L’anno, complicato, che la politica ha davanti

Non sarà un anno semplice quello che aspetta la politica nel corso del 2016. Sarà l’anno in cui si gioca la conferma o la fine della svolta che, piaccia o meno, Renzi ha imposto all’Italia. Ne sono consapevoli tutti: le opposizioni che si stanno di fatto coalizzando per mettere fuori gioco l’attuale premier, e lo stesso presidente del consiglio che sembra aver deciso di affrontare il toro per il corna scommettendo su sé stesso sulla base del noto assunto “dopo di me il diluvio”.

Ci sono innanzitutto due scadenze tutte politiche da cui non si potrà prescindere. La prima è data dalla tornata elettorale della prossima primavera (sembra sarà a giugno), la seconda dal referendum confermativo sulla riforma elettorale ad ottobre (dando per scontato che non ci saranno intoppi per la sua approvazione definitiva che ha ancora tre passaggi da superare).

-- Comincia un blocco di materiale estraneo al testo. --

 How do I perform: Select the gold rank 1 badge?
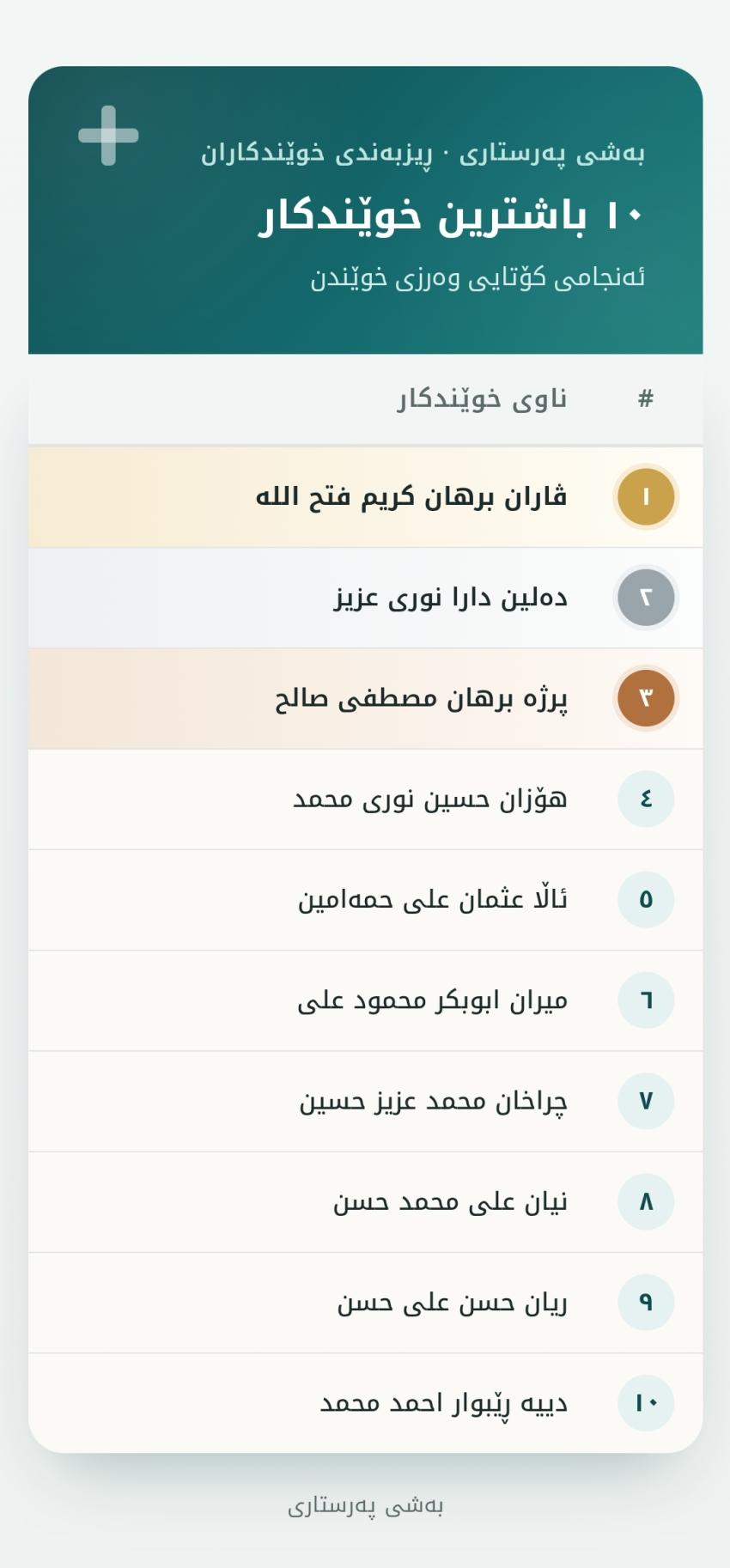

Queste scadenze però non si affronteranno in un astratto contesto, ma nel concreto di come si evolverà la situazione economica (ed internazionale). Non è un caso che per le amministrative si sia scelto di tenerle a giugno, dandosi quasi sei mesi di tempo per vedere se si può per allora registrare quella ripresa almeno parziale che alcuni dati sembrerebbero indicare come possibile. Sarà questo contesto a stabilire le chance che le opposizioni possono avere di scalzare l’egemonia del PD renziano.

Certamente le elezioni per i sindaci sono soggette, come è giusto, alle dinamiche proprie delle singole realtà cittadine, ma è anche vero che per far scattare una voglia generalizzata di “punire” il partito del premier è necessario che ci sia una forte spinta di insoddisfazione sociale. Infatti i veri sfidanti, a prescindere dal caso atipico di Roma, sono i due populismi, quello grillino e quello leghista, che si possono saldare solo in un contesto di fallimento delle politiche riformatrici messe in piedi in questi mesi. Se invece la situazione economica andasse stabilizzandosi, o magari progredisse anche quel po’ da essere percepita come in movimento, è probabile che alla fine ci sia un astensionismo tale da non impensierire più di tanto le possibilità di affermazione della classe dirigente del PD.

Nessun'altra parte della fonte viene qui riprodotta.